CDC’s Disease Detectives Respond to the 2014 Ebola Outbreak: Rupa

Disease Detective: Rupa

Photo: CDC disease detective Rupa with Guinean colleagues, at the river border between Guinea and Sierra Leone

CDC disease detective Rupa with Guinean colleagues, at the river border between Guinea and Sierra Leone

Small boats regularly cross the river that divides the countries of Guinea and Sierra Leone, taking people back and forth across the border. Some of these people carry the deadly Ebola virus.

It was along this river bank that Rupa, a CDC disease detective, found herself training Guinean medical workers who were screening river passengers for symptoms of Ebola.

“They had two physicians, a nurse and a couple other people working in a tiny health post made out of a tarp,” she said. “They asked me to go there to do an infection control lesson. The staff was really welcoming and happy to have the training.”

Rupa’s work in Guinea is the first time she’s responded to a humanitarian crisis in a non-clinical role. Before becoming an officer in CDC’s Epidemic Intelligence Service she worked for MSF, often referred to as Doctors Without Borders. She struggled with not having a role in direct patient care during her recent deployment, especially when Ebola patient admissions tripled at the MSF facility adjacent to her office during her thirty-day trip.

Photo: CDC disease detective Rupa provides an infection control lesson to healthcare workers staffing a health inspection station at the border of Guinea.

CDC disease detective Rupa provides an infection control lesson to healthcare workers staffing a health inspection station at the border of Guinea.

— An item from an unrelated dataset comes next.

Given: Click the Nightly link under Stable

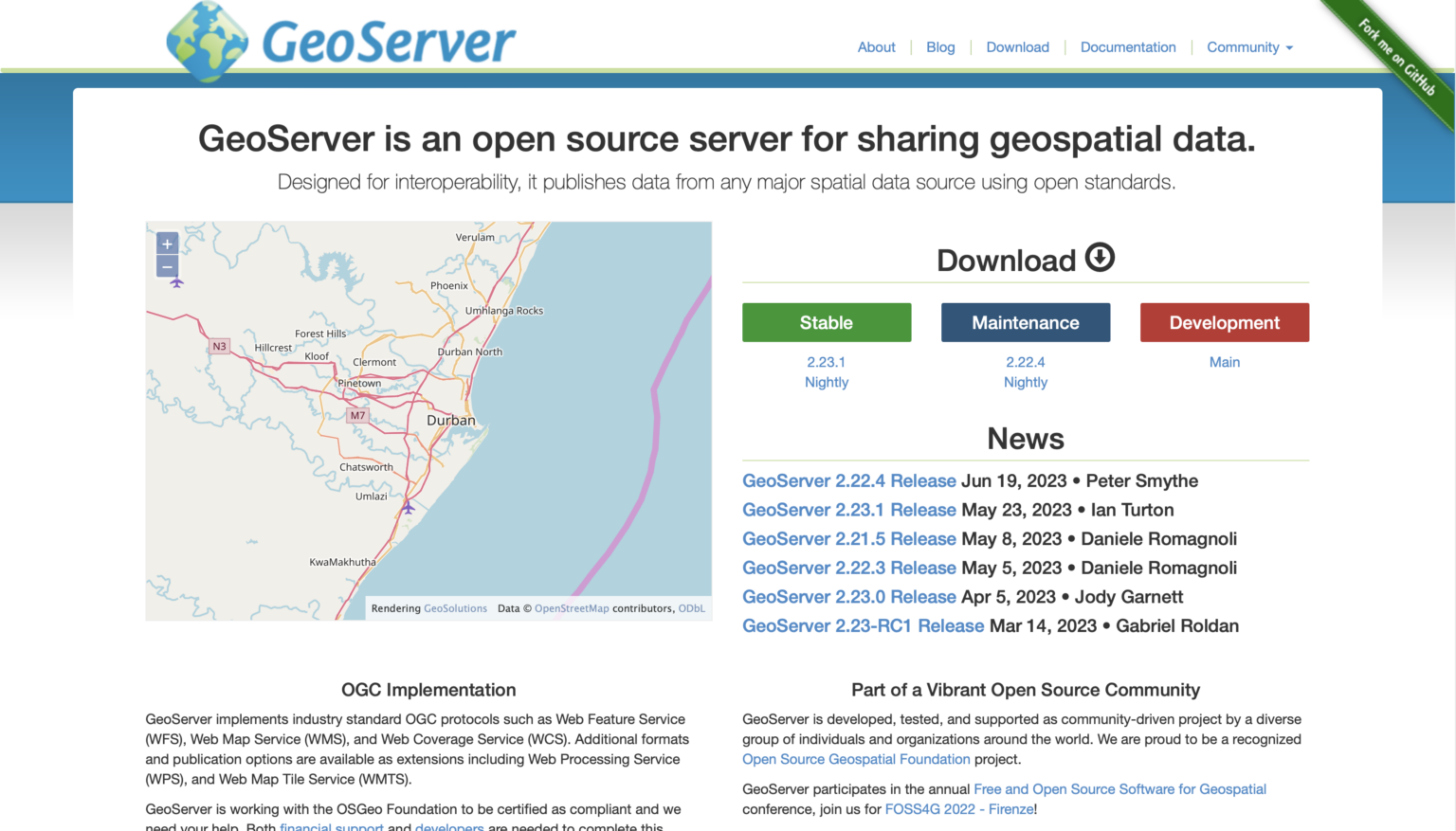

“Seeing how stretched thin they were with human resources was the most devastating, helpless, heartbreaking feeling possible,” she said. But she found a way to help by educating MSF nurses about infection control. “It really opened up some new roles for us in the field and showed us some other needs that were different from surveillance and data entry.”

Rupa also spent time in Conakry, the capital of Guinea, working with their Ebola data management system and on their contact tracing abilities. Ebola was the talk of the town, she said. “You couldn’t go through 10 minutes of your day without hearing local people speaking about Ebola and what is going on. Everyone’s lives have changed.”

And life will likely be different for a while. Rupa admits, “There is a long road ahead in the battle against Ebola. However, I feel I was able to help. We were able to identify what the needs are as far as infection control, triage, and where we can place CDC personnel.”

She hopes that she will once again be placed in Guinea. When asked if she would volunteer for another deployment she said, “Absolutely.”